# WORK INSTRUCTIONS:
Below are the records; pull every line that includes "page".

[Records from a data source]
BEGIN

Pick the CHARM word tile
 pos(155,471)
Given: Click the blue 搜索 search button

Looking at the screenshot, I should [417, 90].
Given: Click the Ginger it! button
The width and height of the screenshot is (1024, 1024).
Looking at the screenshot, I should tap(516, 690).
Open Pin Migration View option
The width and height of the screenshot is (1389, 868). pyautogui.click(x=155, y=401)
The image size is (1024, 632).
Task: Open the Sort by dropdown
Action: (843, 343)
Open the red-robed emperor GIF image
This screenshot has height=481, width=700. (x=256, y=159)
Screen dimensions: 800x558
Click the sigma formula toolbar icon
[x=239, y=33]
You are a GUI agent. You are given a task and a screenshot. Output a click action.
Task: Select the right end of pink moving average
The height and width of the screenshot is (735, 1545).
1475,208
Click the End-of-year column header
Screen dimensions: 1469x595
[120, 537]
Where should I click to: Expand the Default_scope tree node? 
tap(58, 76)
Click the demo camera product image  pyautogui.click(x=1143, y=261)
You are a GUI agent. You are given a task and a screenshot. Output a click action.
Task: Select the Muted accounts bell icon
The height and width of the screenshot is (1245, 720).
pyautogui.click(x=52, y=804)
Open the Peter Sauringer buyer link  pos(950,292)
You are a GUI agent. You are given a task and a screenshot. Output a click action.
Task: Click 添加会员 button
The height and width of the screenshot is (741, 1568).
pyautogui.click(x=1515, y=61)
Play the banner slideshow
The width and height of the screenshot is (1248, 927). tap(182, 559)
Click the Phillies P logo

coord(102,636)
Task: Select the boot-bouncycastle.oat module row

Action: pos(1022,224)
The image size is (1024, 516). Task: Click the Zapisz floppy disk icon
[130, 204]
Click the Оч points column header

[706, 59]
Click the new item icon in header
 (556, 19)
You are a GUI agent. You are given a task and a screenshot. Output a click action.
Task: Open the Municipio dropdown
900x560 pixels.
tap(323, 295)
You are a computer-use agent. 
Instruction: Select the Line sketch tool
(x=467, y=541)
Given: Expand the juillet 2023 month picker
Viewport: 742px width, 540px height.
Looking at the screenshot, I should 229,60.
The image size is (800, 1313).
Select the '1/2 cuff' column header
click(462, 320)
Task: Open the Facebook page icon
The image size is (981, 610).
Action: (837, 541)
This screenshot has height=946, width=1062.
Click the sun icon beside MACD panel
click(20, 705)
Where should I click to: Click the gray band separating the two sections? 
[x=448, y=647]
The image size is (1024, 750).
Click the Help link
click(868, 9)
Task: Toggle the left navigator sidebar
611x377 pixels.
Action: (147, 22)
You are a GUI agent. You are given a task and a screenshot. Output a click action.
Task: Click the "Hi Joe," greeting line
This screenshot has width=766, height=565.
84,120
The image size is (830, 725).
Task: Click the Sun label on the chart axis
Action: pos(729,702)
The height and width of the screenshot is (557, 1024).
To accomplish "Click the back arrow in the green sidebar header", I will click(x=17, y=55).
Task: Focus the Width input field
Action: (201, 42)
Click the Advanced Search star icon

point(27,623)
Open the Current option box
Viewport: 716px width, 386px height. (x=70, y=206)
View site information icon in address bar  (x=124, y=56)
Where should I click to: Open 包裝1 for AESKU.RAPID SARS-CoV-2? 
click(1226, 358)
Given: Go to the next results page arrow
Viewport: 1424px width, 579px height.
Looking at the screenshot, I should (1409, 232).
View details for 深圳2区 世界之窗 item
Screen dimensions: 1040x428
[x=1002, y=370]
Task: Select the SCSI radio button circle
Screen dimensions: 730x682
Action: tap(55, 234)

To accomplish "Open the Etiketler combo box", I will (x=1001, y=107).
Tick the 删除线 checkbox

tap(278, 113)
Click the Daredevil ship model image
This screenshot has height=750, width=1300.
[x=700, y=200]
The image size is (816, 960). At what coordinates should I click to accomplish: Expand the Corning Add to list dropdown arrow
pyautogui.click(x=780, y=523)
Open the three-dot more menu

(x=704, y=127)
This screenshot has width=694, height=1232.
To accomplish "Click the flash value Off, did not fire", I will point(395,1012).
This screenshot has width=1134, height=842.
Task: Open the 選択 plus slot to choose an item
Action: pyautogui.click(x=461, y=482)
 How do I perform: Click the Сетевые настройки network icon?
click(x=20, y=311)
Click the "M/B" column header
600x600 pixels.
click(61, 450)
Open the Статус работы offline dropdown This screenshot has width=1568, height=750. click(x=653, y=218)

END

# SOLUTION:
Task: Open the Facebook page icon
Given: Go to the next results page arrow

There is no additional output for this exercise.